*Problem to solve*
Reproduce the records below in their entirety, character for character.

*Exercise input*
:::
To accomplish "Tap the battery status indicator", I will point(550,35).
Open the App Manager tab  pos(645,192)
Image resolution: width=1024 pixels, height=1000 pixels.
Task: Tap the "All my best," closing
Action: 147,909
:::
*Response box*
To accomplish "Tap the battery status indicator", I will point(550,35).
Open the App Manager tab  pos(645,192)
Image resolution: width=1024 pixels, height=1000 pixels.
Task: Tap the "All my best," closing
Action: 147,909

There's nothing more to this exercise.